Calculation of Axially Symmetric Fields

Abstract

A practical method is developed for calculating the distribution of scalar fields in axially symmetric systems. To obtain a complete solution a knowledge of the potential distribution along a cylinder of constant radius is required; in many cases the distribution along the cylinder can be estimated with sufficient accuracy by an inspection of the electrode configuration. The solution is first obtained in the form of an integral. This is evaluated for the class of boundary potential functions of the form $$V_n\text{(1, z)=}\begin{array}{cc}{z}^n,& \text{z>0}\\ \text{0,}& \text{z<0.}\end{array}$$ In this expression, V_n(1, z) is the potential along a cylinder of unit radius, z is measured along the axis of the cylinder, and n is a positive integer (zero included). Numerical values are given in tabular form for the cases n=0, 1, 2 and 3. It is then shown how the solution for the above boundary potential functions can be used to obtain the solution for an arbitrary distribution of potential along a cylinder of constant radius.
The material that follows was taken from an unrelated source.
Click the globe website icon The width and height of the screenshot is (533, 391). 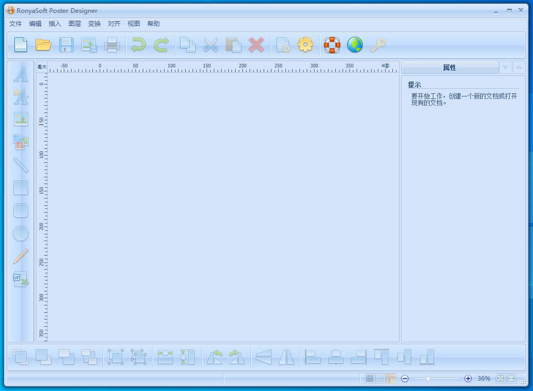coord(355,45)
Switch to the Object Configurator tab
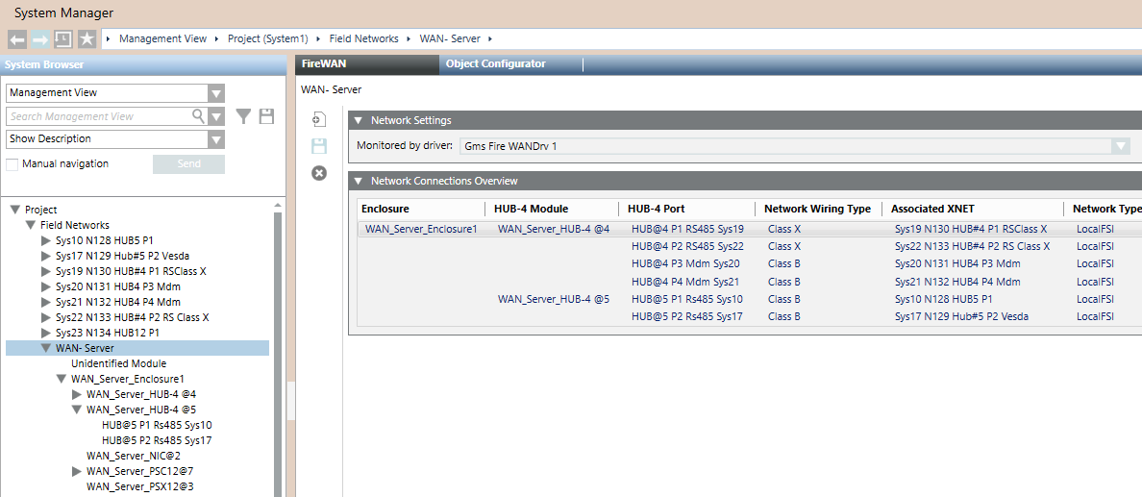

In particular, the potential distribution of a simple electron lens consisting of two coaxial cylindrical electrodes of equal diameters is expressed in terms of the tabulated functions. The calculated equipotential lines for one such case are compared graphically with a plot made in an electrolytic plotting tank. The comparison between the calculated and experimental results is quite favorable.